Vierundfünfzig Sekunden
Am 17. September hatte Kenala morgens schon den ersten Text auf meiner Website geändert, auf einen Satz von mir hin. Am Nachmittag kam der nächste Schritt: der erste Auftrag über den neuen Eingang, über den später jede KI mit Kenala sprechen kann. Wieder ein Satz: Formuliere den Retailtext auf der Fotografie-Seite etwas direkter, sonst nichts.
Dann habe ich zugesehen. Kenala hat die Stelle gefunden, einen neuen Text auf Deutsch und Englisch geschrieben und acht Prüfungen durchlaufen: Hält der Text meine Sprachregeln ein? Stimmen die Fakten? Ist nichts anderes verändert? Baut die Seite noch? Am Ende lagen sechzehn Bildschirmfotos vor mir, alt und neu nebeneinander. Vierundfünfzig Sekunden hat das gedauert.
Veröffentlicht hat Kenala nichts. Das darf es nicht. Diesen Probelauf habe ich nach dem Ja sogar wieder zurückgedreht, er war zum Lernen da.

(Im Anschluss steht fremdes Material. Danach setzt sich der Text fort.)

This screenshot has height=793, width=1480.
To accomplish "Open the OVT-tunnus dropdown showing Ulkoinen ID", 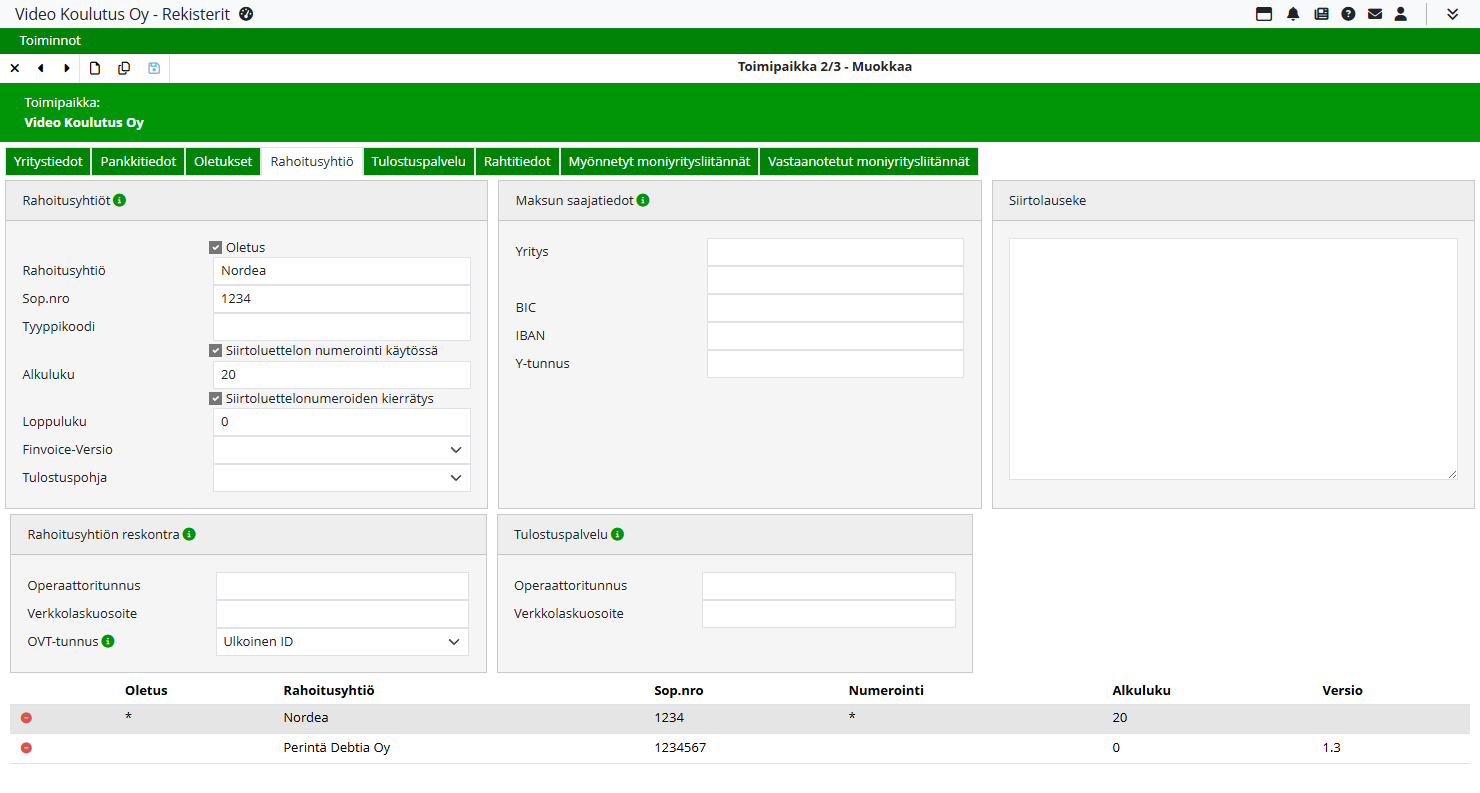I will point(342,642).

Freigeben und online stellen ist mein Schritt, und das bleibt so. Die Maschine ist schnell. Das Ja bleibt meins.
Was mich an diesem Tag am meisten gefreut hat, war nicht das Tempo. Es war die Ruhe. Ich musste nicht in Dateien suchen, nicht an die englische Fassung denken, nicht prüfen, ob irgendwo etwas kaputtgegangen ist. So soll sich die Arbeit mit Kenala für jeden anfühlen.